Jordan charges 15 with ‘terror’ plots

Jordan has charged 15 people suspected of belonging to the al-Qaida or Ansar al-Islam groups with planning attacks on US, Jordanian and Israeli targets.

King Abd Allah of Jordan (L) seeks to cooperate with Iran's President Khatami (R)

A Jordanian official said on Saturday that only one member of the group, Ahmad Mahmud Salih al-Riyati, who was arrested by US troops in northern Iraq in March, was in custody. The rest – 12 Jordanians and two Iraqis – were being tried in absentia.

The group includes Mullah Krekar, Kurdish Iraqi founder of Ansar al-Islam, a group accused by the United States of links to al-Qaida. Krekar, who has been living in Norway as a refugee since 1991, is also being sought by Jordan on drugs smuggling charges. He denies both charges.

State security prosecutor Colonel Mahmud Obeidat filed the indictment about 10 days ago, the official said, adding that no date had yet been set for the trial.

Living in Iran

The two groups have agreed to hit American and Israeli targets all over the world and to commit aggression against foreign tourists and security forces in Jordan”

Prosecution indictment

Jordanian newspapers said all the suspects – apart from Krekar – were living in Iran.

“The first suspect (Riyati), and the rest of the suspects belonged to al-Qaida and Ansar al-Islam and members of the two groups have agreed to hit American and Israeli targets all over the world and to commit aggression against foreign tourists and security forces in Jordan,” Jordan’s al-Rai daily quoted the indictment as saying.

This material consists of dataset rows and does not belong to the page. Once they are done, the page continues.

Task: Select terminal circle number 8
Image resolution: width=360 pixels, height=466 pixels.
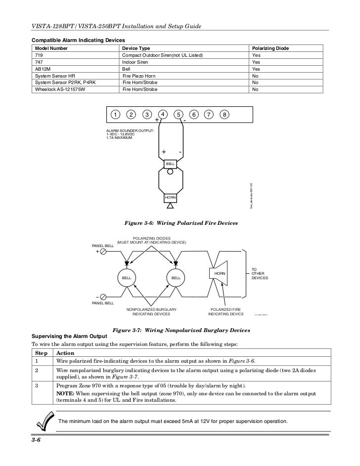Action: coord(225,115)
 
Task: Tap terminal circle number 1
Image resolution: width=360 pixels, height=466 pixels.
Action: coord(115,115)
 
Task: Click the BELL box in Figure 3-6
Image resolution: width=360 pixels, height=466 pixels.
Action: coord(170,163)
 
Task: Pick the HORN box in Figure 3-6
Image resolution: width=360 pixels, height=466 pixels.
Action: coord(170,197)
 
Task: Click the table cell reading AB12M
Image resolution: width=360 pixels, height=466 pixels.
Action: coord(42,70)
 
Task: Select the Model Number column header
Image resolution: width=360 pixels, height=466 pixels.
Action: coord(51,48)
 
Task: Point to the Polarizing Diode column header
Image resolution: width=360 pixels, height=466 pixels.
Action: coord(270,48)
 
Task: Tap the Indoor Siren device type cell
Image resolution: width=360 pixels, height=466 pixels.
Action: coord(136,63)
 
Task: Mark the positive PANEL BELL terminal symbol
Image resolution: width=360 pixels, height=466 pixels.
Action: coord(103,252)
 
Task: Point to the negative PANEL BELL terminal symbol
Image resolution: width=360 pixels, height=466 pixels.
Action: coord(103,297)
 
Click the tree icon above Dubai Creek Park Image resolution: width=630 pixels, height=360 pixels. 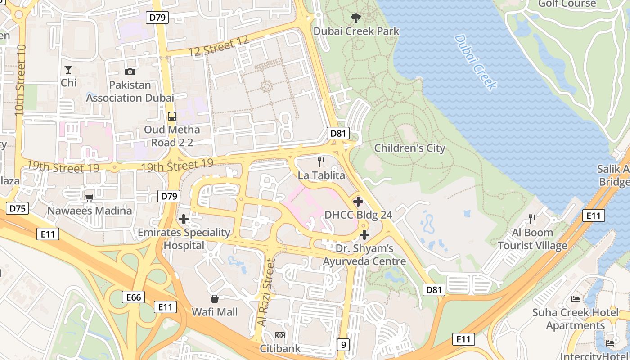[356, 18]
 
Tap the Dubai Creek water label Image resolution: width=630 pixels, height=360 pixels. [475, 62]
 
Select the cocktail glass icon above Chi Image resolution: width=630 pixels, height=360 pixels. [68, 70]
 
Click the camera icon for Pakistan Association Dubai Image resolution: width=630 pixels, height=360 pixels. [130, 72]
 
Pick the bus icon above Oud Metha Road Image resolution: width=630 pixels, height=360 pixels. [172, 117]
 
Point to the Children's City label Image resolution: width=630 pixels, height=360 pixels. [410, 148]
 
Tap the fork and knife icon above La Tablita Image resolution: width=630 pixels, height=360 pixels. [321, 162]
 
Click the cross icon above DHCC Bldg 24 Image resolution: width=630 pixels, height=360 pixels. [358, 202]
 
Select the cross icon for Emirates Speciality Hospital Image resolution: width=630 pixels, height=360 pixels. [183, 220]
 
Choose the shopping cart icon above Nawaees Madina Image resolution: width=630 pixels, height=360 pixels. [90, 197]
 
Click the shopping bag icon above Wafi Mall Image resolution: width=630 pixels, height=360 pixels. [215, 299]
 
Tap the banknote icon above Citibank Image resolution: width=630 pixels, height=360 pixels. [280, 336]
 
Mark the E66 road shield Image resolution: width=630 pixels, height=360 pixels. [133, 297]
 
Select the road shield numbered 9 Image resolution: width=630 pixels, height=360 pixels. [343, 345]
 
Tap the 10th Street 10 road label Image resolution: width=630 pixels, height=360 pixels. [20, 80]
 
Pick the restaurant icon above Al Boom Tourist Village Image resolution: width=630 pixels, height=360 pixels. [532, 219]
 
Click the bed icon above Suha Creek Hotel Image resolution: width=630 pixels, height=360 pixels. [575, 299]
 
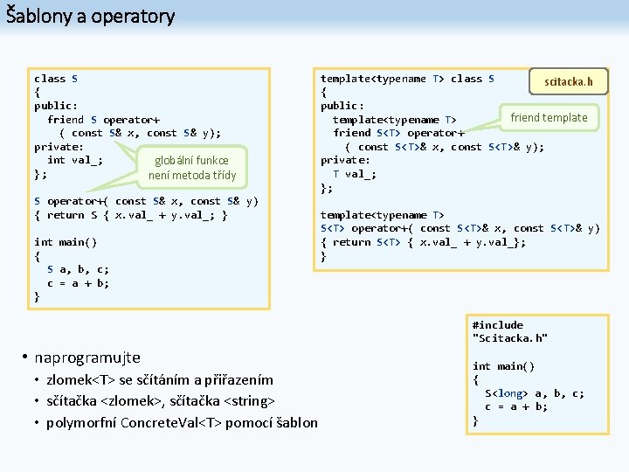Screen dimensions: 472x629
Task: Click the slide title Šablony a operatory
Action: pyautogui.click(x=91, y=16)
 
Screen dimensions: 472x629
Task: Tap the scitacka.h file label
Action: pyautogui.click(x=568, y=82)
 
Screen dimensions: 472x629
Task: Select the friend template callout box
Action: pyautogui.click(x=549, y=117)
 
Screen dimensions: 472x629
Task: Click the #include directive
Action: pyautogui.click(x=497, y=325)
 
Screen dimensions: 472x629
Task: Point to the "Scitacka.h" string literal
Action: pyautogui.click(x=509, y=338)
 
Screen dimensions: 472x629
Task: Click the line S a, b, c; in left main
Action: pyautogui.click(x=79, y=269)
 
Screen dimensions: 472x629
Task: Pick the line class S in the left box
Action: pyautogui.click(x=56, y=79)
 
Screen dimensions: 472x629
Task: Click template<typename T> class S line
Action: pyautogui.click(x=407, y=79)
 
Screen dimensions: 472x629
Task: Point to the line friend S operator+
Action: pyautogui.click(x=103, y=119)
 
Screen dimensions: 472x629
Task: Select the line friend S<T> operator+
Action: pyautogui.click(x=398, y=133)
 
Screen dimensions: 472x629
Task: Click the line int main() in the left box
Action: pyautogui.click(x=66, y=242)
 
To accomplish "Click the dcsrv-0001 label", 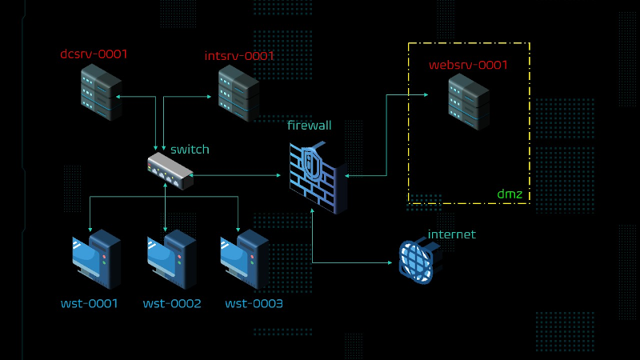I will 94,54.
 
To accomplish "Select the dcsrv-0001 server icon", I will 101,93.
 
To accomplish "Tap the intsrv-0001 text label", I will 239,56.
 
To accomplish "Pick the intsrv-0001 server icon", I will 238,94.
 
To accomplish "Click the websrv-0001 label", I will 469,65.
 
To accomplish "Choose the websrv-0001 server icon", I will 468,102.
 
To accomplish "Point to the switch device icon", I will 170,170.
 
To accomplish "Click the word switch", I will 190,150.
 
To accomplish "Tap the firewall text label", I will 310,126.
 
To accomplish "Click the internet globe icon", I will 419,260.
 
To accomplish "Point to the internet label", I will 452,234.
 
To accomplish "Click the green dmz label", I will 510,194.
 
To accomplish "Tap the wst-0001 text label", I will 89,304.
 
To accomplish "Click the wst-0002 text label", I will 172,304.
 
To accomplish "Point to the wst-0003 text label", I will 254,304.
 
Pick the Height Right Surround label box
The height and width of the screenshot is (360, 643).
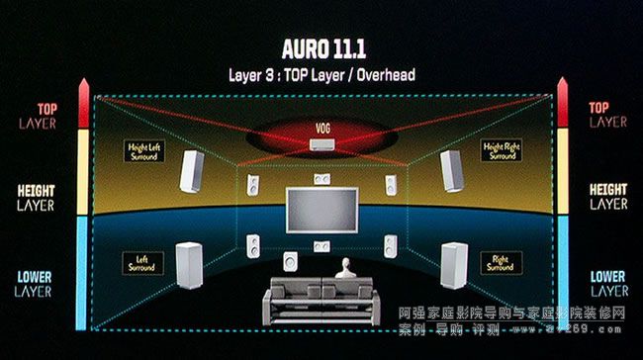501,151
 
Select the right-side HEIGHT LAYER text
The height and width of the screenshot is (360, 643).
607,196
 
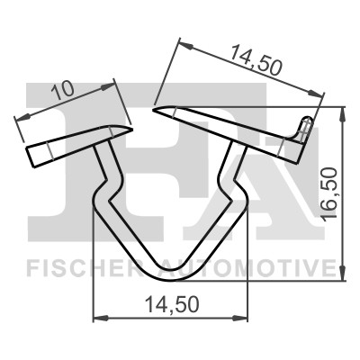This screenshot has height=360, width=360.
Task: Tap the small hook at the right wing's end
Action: coord(305,127)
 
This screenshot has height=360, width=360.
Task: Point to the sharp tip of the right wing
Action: coord(156,111)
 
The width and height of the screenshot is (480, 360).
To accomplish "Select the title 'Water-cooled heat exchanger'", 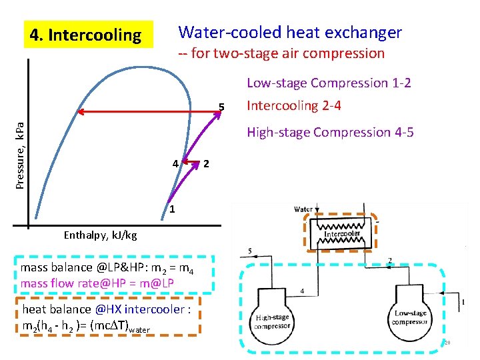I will (x=290, y=32).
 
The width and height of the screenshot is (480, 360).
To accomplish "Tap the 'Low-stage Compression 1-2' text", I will (x=329, y=83).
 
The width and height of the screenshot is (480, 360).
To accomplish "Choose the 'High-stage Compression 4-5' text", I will (x=330, y=133).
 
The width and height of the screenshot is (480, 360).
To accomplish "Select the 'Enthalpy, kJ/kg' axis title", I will (x=100, y=235).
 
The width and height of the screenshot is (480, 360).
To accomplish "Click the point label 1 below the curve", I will (x=171, y=211).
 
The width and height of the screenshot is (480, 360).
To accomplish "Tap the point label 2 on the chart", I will (x=207, y=163).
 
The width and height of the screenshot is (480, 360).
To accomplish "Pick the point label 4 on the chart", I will (x=175, y=163).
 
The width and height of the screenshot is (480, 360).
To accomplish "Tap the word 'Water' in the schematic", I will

According to the charge sheet, the group was linked to Ahmad Fadheel Nazal al-Khalayleh, better known as Abu Musab Zarqawi, a suspected associate of bin Ladin and an expert in toxins. He was sentenced to death in absentia by a Jordanian court in September last year for plotting attacks against US and Israeli targets in the kingdom.

Mastermind

Jordan’s Prime Minister Ali Abu al-Ragheb last December named Zarqawi – who a Saudi official recently said was being held by Iran – as the mastermind behind the murder on 28 October of US diplomat Lawrence Foley on the doorstep of his home in Amman.

Jordanian media have speculated that King Abd Allah, who this month became the first Jordanian monarch to visit Iran since the 1979 Islamic revolution, was seeking – among other things – to establish broad cooperation and “specific data” on al-Qaida members recently arrested by Iran.

Iran did not confirm reports that it has Zarqawi in custody.